Task: Search each line below for "price", then return the lines where it appears.

Dataset content:
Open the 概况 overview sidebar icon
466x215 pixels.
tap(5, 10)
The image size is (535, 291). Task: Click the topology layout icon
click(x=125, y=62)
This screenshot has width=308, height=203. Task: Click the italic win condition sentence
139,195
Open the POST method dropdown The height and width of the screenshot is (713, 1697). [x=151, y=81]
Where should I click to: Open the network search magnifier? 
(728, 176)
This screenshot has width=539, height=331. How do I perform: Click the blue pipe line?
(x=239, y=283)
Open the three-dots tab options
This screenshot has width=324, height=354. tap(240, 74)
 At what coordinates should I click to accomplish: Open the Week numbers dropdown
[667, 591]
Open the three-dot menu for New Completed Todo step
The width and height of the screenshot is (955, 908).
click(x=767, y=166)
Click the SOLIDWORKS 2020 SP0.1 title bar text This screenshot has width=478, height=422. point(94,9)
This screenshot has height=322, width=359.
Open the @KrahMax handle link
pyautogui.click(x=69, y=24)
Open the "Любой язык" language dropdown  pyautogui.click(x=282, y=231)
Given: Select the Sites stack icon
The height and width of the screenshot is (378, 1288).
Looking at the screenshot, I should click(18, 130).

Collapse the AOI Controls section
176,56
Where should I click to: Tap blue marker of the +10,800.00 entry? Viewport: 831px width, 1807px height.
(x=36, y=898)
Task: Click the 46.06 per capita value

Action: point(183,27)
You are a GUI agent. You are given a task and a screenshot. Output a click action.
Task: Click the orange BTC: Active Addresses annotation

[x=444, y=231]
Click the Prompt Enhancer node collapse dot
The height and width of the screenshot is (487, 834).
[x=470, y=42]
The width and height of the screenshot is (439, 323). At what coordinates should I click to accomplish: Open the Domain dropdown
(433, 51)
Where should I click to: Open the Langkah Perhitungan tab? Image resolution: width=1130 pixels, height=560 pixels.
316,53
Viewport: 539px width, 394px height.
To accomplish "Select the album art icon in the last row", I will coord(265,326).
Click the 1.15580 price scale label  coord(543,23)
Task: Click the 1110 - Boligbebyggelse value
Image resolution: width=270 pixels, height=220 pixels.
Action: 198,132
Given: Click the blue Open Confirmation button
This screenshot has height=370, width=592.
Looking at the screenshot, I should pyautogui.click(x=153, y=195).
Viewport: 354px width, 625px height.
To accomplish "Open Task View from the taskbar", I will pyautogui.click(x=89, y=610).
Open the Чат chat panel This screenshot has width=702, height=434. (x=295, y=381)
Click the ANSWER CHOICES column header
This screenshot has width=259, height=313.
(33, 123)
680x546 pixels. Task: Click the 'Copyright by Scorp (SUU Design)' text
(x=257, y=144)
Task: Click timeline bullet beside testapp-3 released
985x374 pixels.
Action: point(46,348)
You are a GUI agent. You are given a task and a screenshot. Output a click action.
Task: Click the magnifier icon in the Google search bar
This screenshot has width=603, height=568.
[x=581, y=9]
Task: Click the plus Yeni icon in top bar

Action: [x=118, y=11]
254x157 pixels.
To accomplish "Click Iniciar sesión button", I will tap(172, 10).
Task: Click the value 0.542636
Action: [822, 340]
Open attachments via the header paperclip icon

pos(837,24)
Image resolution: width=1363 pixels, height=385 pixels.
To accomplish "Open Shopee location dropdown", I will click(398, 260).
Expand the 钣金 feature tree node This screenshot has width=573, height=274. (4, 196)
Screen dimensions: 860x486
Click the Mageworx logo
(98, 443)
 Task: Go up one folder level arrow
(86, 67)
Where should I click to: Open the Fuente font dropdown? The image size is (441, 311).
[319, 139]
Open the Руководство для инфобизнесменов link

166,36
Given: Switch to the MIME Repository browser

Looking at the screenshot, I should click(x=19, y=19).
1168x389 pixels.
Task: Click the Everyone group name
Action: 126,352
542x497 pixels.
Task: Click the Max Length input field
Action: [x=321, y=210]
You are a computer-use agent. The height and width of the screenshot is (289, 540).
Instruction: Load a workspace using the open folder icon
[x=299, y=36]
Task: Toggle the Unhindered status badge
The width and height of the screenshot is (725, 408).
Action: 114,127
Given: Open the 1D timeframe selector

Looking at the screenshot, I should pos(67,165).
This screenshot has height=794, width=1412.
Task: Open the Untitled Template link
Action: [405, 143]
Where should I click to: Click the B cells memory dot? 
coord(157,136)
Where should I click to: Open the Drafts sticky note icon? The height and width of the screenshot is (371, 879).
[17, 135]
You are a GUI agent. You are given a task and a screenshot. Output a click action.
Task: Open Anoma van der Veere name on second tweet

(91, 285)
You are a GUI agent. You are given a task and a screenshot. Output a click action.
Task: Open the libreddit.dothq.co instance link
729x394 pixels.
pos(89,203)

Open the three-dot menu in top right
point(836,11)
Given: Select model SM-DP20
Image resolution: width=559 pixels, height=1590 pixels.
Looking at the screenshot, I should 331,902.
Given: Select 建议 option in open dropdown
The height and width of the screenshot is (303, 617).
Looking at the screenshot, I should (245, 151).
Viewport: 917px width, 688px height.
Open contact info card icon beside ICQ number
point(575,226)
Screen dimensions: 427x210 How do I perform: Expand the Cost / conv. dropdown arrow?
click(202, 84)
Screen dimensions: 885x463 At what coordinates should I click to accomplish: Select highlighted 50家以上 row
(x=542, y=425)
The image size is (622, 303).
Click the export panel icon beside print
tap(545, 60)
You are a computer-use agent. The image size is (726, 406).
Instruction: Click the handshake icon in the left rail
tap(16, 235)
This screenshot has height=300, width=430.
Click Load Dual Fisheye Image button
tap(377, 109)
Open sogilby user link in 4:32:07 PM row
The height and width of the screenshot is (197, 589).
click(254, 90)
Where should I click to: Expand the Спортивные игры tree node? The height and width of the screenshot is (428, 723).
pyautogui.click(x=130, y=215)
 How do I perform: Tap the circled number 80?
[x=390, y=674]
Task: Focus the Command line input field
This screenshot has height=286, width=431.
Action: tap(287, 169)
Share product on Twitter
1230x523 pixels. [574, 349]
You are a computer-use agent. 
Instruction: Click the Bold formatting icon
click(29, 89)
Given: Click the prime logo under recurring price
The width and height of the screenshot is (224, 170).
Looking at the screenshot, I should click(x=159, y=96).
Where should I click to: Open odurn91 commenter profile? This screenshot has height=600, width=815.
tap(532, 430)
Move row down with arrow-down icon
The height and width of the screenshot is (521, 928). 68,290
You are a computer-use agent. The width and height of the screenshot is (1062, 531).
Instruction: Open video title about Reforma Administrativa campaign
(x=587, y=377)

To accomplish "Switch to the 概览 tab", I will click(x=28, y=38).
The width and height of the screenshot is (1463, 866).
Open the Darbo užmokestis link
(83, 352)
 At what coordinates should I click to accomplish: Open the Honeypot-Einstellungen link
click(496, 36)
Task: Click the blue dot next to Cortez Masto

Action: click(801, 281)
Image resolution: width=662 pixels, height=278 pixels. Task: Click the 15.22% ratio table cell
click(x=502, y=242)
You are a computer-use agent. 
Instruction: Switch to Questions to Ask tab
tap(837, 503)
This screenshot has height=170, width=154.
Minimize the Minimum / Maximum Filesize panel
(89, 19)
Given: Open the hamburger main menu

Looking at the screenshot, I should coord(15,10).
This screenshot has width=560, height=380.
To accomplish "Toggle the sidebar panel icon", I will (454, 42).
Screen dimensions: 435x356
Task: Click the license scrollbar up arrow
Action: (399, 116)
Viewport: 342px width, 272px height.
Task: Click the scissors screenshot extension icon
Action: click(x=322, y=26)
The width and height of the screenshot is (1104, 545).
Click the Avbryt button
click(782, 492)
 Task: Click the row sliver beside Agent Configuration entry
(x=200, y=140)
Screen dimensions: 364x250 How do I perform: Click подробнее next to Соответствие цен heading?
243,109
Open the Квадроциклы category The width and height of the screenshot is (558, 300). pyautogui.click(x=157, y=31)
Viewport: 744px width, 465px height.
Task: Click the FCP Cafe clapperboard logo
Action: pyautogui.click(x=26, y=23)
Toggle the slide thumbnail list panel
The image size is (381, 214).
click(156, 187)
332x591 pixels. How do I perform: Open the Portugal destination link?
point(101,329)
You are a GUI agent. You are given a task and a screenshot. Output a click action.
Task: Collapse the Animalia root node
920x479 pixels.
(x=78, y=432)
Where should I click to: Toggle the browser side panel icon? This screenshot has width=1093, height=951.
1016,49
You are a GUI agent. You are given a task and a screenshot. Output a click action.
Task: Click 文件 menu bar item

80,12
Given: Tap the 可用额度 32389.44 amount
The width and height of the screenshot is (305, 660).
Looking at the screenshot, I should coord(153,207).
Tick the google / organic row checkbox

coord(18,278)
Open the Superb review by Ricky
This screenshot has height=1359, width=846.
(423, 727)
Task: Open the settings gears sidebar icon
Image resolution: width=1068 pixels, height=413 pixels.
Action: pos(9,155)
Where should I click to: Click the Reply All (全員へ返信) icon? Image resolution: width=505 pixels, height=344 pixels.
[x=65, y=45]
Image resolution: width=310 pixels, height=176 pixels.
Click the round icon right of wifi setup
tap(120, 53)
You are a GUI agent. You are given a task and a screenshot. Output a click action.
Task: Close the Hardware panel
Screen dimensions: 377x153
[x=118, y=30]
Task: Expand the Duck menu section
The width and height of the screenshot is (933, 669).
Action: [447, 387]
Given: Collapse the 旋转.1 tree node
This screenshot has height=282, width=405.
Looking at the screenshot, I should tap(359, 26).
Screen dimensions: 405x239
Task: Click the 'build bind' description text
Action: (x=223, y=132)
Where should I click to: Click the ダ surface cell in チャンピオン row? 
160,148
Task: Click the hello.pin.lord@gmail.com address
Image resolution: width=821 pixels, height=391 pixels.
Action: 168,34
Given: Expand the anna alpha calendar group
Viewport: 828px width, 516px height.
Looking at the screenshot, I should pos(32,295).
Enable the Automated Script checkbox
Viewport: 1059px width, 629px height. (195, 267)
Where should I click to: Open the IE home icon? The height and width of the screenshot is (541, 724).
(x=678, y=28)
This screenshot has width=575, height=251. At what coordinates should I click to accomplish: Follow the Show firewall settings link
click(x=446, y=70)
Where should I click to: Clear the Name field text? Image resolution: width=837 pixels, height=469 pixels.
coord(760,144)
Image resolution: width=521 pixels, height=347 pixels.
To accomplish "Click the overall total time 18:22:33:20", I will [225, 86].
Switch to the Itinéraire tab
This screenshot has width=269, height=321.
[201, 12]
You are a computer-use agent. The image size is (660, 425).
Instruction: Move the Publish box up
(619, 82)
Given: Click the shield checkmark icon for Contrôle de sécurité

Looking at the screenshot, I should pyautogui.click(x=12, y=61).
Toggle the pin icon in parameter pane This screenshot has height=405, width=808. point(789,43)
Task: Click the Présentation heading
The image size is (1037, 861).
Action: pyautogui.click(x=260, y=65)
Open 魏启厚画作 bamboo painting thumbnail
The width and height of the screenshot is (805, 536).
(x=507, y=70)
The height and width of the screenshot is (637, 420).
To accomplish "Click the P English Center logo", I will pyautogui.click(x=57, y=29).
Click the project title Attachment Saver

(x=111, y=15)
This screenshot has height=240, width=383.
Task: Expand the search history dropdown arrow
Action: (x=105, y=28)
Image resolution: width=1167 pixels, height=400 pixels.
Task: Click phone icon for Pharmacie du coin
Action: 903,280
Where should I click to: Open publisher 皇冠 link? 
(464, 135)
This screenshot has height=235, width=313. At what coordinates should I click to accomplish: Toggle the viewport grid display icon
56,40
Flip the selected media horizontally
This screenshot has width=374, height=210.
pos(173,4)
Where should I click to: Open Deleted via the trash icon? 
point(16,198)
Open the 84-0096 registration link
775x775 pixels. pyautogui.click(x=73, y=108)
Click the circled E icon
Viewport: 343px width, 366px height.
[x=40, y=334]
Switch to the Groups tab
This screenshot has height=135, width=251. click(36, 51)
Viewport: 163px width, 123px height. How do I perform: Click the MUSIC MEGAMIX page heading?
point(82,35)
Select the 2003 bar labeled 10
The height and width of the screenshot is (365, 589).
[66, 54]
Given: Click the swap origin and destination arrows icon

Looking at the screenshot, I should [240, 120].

The completed task:
Click the 1.15580 price scale label  coord(543,23)
Given: Click the prime logo under recurring price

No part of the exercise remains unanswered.